In the office a thin man who looked older than his sixty years sat behind a
broad desk. At his elbow a brown paper bag stained with grease sat on a
newspaper. The grease had melted into the front page, bleeding across the
banner headline announcing the attempt on the President's life.
When the door was closed and his visitor stood before the desk, Pietro
Scubisci smiled a row of yellow teeth.
"You done good work," Scubisci said. "Me and my Family been waiting for a
chance. But that Carmine, he's stubborn, you know? I been in this game longer
than him. He's just a kid, but I have to play second fiddle. That kind of
thing eats at you after a while."
He pulled an ancient ledger out of his top drawer and began carefully writing
out a check.
"You don't know what that's like, do you?" Scubisci asked as he wrote. "Always
coming in second. Always having to smile and nod when in your heart you know
you're better. Sometimes you gotta make your own changes. A push here and
there to see things finally go your way."
He tore the check out and slid it across the desk. "A good year's work, I'd
say," Pietro Scubisci said. "You thinned out Carmine's soldiers. Can't believe
he let you do that. Musta felt safe with you around, you know? The Viaselli
Family's dead. I try to take over from Carmine, we woulda had a war. This way
it's bloodless." He smiled. "Well, my blood's where it's supposed to be,
anyhow."
On the opposite side of the desk, Nuihc said nothing. He picked up the check
without looking at it, slipping it into the pocket of his suit coat.
"I added a little to what we agreed on," Pietro Scubisci said, clicking his
pen and setting it neatly into a drawer along with the ledger. "You earned it.
I just got off the phone with a friend in the police. They said Carmine tried
to shoot it out with the Feds. They'll be sponging brains off the ceiling for
a month. Don't know how you worked that, but good job.
"Now we cool off for a while. That was Carmine's problem. No patience. I sat
behind him long enough to develop plenty of patience. A Senate committee
coming to town and he goes all to pieces. Let 'em come now. We'll be quiet
while they're here. They find nothing, they go back to Washington. They go,
we're back in business."
He looked up with rheumy eyes for a hint of agreement from his guest.

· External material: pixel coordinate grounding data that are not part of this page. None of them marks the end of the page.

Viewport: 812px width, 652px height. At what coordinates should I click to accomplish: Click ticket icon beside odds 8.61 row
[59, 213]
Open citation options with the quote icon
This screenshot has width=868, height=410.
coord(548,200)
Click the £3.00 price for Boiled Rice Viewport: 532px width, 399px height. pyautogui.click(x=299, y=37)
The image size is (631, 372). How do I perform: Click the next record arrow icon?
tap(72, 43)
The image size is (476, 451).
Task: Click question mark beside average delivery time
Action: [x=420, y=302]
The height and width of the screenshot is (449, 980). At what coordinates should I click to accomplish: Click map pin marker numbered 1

Without
a word Nuihc turned for the door.
"Hey," called Don Pietro Scubisci, the new head of the New York Mafia. "You
innerested in a fulltime job?"
But the Oriental hit man was already gone.
Chapter 29
"So it would seem Alphonso Ravello was the second Viaselli Family enforcer,"
Smith explained.
The CURE director had come down to Chiun's quarters to meet with Remo. He
wasn't comfortable with using his office. While Miss Purvish seemed to have
accepted the cover story of Remo and Chiun as Folcroft nurse and patient, she
remained too inquisitive. Smith was thinking it was time to replace her. He
was leaning toward Miss Hazlitt or the Mikulka woman, both of whom seemed
competent in the job.
"The FBI found three watches smuggled into the Capitol inside the coffin with
Ravello," Smith continued. "He had apparently gathered them as souvenirs from
the three senators he murdered. His record indicated that he was a low-level
functionary in the Viaselli organization. But obviously he was operating under
everyone's radar, for clearly the data gathered on him was incorrect. It took
a particular sort of genius to come up with such a diabolical assassination
plot. "
"You say genius, I say lunatic," Remo said. He was sitting cross-legged on the
floor. It wasn't as easy as Chiun made it look, but his knees were starting to
get the hang of it.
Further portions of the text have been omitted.